After more than 30 years of playing around with 8 bit computers, assembler and scripting languages, Jan decided to move on to work in database engineering. Jan is now a senior C/C++ developer with the ArangoDB core team, being there from version 0.1. He is mostly working on performance optimization, storage engines and the querying functionality.
Running complex data queries in a distributed system
With the always-growing amount of data, it is getting increasingly hard to store and get it back efficiently. While the first versions of distributed databases have put all the burden of sharding on the application code, there are now some smarter solutions that handle most of the data distribution and resilience tasks inside the database.
This poses some interesting questions, e.g.

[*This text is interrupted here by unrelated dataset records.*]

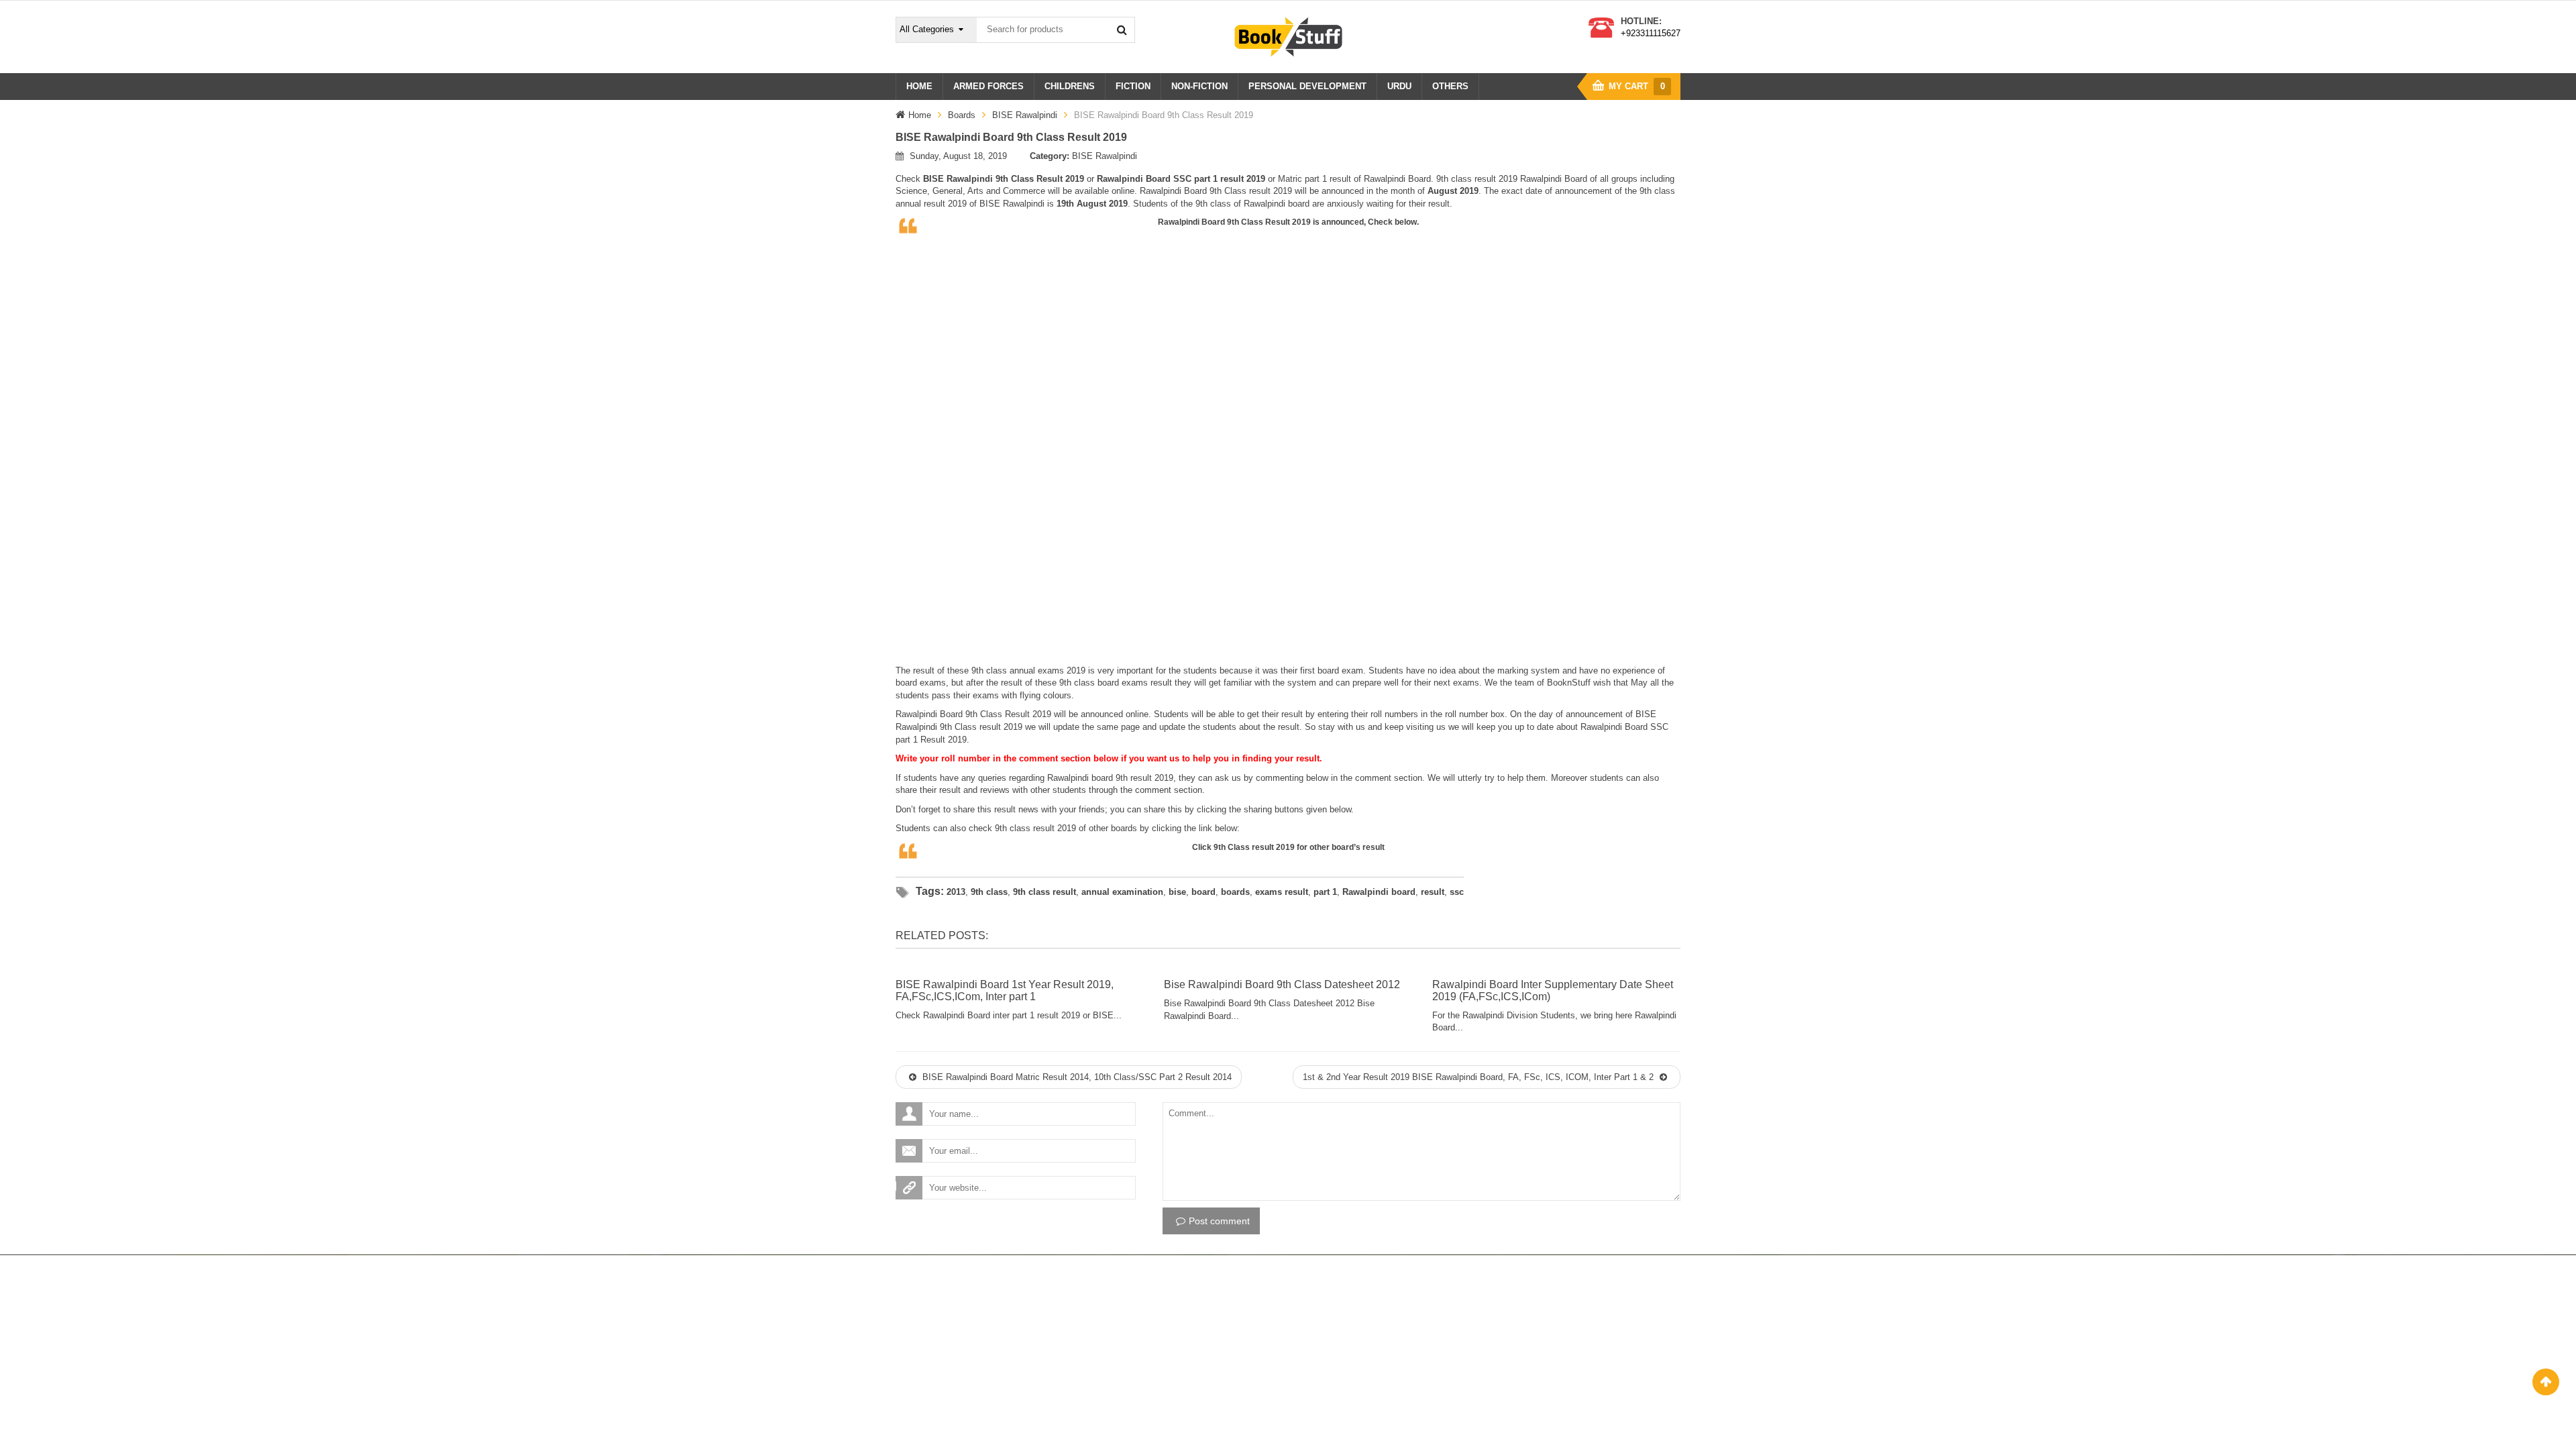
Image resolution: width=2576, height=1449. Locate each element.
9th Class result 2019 (1254, 847)
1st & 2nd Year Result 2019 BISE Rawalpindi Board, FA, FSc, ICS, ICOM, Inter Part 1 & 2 (1479, 1077)
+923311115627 (1650, 33)
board (1203, 892)
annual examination (1122, 892)
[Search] (1121, 29)
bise (1177, 892)
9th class (989, 892)
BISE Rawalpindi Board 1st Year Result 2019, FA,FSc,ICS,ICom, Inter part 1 (1005, 990)
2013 (956, 892)
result (1432, 892)
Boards (961, 115)
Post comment (1219, 1221)
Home (919, 115)
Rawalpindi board (1378, 892)
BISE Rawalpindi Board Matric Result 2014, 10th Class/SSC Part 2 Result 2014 (1076, 1077)
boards (1235, 892)
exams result (1281, 892)
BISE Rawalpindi (1024, 115)
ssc (1457, 892)
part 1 (1325, 892)
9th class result (1044, 892)
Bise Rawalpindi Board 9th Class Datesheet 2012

- how are other than by-primary-key queries actually organized and executed in a distributed system, so that they can run most efficiently?
- how do the contemporary distributed databases actually achieve transactional semantics for non-trivial operations that affect different shards/servers?
This talk will give an overview of these challenges and the available solutions that some open source distributed databases have picked to solve them.
The challenges of running distributed database queries
Writing a database engine for running queries on a single machine is challenging, but doable. Building a distributed database engine is even much harder. It is surprisingly hard to make distributed queries perform efficiently, and to make them behave according to the logical semantics of transactions. There are also various trade-offs here between performance and consistency.
In this talk we will overview some of the approaches that different database products, e.g. Google Spanner, CockroachDB, ArangoDB and MongoDB, have chosen to tackle this problem.
This talk targets developers that are interested in database technology in general and running distributed databases in particular.